Explain why Python virtual environments are “better”?

Question

I have yet to come across an answer that makes me WANT to start using virtual environments. I understand how they work, but what I don’t understand is how can someone (like me) have hundreds of Python projects on their drive, almost all of them use the same packages (like Pandas and Numpy), but if they were all in separate venv’s, you’d have to pip install those same packages over and over and over again, wasting so much space for no reason. Not to mention if any of those also require a package like tensorflow.

The only real benefit I can see to using venv’s in my case is to mitigate version issues, but for me, that’s really not as big of an issue as it’s portrayed. Any project of mine that becomes out of date, I update the packages for it.

Why install the same dependency for every project when you can just do it once for all of them on a global scale? I know you can also specify —-global-dependencies or whatever the tag is when creating a new venv, but since ALL of my python packages are installed globally (hundreds of dependencies are pip installed already), I don’t want the new venv to make use of ALL of them? So I can specify only specific global packages to use in a venv? That would make more sense.

What else am I missing?

UPDATE

I’m going to elaborate and clarify my question a bit as there seems to be some confusion.

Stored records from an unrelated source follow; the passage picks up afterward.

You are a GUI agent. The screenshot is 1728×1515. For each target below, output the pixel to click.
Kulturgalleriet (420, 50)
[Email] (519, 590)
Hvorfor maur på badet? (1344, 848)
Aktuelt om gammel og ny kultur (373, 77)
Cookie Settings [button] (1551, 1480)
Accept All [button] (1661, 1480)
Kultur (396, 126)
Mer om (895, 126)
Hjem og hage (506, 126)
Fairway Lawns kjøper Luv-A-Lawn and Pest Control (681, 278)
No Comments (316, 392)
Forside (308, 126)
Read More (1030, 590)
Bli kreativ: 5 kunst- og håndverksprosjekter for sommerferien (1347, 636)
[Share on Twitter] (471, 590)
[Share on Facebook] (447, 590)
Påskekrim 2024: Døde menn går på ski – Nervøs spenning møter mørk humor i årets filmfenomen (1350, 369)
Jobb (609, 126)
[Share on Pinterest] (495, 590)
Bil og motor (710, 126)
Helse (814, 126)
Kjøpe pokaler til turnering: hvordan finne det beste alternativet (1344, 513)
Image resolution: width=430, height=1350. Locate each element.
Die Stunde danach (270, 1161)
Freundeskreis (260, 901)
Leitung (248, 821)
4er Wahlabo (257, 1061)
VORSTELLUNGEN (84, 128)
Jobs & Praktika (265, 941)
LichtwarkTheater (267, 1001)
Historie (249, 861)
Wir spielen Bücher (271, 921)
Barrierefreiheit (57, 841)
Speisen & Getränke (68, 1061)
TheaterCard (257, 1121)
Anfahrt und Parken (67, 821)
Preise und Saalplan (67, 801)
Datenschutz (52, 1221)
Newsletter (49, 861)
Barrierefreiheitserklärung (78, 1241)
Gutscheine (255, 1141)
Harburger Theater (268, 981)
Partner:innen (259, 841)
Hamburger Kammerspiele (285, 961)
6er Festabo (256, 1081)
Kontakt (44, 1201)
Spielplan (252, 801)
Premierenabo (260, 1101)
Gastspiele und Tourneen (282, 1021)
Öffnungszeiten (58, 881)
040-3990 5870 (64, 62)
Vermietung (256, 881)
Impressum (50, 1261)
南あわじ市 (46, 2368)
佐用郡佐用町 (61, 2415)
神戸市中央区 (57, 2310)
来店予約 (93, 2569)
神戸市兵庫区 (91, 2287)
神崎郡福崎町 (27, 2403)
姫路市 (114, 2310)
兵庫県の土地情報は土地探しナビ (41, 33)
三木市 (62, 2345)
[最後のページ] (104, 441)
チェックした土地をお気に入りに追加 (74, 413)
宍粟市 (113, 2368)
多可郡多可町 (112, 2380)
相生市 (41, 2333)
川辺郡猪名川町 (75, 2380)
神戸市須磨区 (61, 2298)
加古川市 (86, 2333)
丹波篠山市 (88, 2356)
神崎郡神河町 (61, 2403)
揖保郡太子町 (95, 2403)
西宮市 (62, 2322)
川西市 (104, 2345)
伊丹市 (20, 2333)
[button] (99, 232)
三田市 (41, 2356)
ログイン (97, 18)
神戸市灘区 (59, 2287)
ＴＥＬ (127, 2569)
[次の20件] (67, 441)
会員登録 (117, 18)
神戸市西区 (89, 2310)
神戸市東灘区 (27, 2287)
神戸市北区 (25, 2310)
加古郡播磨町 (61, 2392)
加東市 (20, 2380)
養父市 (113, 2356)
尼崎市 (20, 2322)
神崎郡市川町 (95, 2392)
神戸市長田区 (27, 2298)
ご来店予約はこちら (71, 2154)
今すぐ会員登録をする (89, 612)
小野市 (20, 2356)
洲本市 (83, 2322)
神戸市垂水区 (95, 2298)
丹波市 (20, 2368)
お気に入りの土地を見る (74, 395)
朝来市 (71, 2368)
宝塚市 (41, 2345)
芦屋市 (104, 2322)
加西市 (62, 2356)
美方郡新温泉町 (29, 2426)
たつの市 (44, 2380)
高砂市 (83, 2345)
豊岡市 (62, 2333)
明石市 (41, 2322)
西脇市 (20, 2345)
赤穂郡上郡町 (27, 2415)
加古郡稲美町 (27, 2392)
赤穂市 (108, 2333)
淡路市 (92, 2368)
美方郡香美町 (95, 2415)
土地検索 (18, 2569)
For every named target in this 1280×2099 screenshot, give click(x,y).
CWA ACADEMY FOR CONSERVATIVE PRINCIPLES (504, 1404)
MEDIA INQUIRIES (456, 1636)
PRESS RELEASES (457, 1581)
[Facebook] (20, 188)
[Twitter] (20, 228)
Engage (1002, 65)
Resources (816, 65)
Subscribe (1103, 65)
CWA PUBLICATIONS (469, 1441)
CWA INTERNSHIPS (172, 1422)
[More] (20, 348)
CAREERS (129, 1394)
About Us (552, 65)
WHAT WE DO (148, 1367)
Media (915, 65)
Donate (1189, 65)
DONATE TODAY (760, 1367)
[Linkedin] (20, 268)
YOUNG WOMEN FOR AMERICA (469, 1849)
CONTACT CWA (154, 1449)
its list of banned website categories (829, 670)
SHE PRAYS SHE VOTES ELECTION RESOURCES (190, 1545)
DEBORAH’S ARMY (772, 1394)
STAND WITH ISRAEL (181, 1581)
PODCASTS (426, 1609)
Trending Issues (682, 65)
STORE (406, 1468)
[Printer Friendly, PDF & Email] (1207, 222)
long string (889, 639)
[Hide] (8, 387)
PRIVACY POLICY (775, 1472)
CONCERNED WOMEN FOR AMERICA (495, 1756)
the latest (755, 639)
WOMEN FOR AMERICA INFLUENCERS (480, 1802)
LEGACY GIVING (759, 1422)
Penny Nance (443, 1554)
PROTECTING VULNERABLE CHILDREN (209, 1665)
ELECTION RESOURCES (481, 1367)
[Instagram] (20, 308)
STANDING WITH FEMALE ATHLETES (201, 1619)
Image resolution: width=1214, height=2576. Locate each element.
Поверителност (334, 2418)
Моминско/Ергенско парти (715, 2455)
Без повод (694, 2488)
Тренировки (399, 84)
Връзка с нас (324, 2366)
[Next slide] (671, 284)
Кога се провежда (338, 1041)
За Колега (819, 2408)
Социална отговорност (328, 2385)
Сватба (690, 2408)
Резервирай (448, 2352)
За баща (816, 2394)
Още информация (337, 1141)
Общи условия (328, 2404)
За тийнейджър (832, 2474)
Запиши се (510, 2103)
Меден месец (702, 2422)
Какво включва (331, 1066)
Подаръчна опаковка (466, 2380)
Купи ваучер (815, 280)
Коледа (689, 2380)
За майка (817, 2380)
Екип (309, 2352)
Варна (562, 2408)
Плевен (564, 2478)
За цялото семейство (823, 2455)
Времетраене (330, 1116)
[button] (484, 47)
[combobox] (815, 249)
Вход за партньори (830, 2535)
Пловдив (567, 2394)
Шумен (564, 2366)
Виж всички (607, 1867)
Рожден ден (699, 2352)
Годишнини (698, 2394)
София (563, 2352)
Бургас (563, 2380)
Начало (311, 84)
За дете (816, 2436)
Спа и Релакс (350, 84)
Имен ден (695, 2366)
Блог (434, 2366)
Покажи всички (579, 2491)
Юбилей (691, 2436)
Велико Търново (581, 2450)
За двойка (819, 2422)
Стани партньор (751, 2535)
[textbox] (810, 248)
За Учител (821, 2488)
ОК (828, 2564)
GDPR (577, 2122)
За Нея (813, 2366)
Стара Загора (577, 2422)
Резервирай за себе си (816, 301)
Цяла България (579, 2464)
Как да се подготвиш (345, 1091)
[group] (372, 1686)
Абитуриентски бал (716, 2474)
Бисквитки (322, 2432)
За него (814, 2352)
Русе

I’m not so much interested in understanding HOW venv’s work, and I understand the benefits that can come with using them. What I’m asking is:

Why would someone with (for example) have 100 different projects that all require tensorflow to be installed into their own venv’s. That would mean you have to install tensorflow 100 separate times. That’s not just a “little” extra space being wasted, that’s a lot.
I understand they mitigate dependency versioning issues, you can “freeze” packages with their current working versions and can forget about them, great. And maybe I’m just unique in this respect, but the versioning issue (besides the obvious difference between python 2 and 3) really hasn’t been THAT big of an issue. Yes I’ve run into it, but isn’t it better practise to keep your projects up to date with the current working/stable versions than to freeze them with old, possibly no longer supported versions? Sure it works, but that doesn’t seem to be the “best” option to me either.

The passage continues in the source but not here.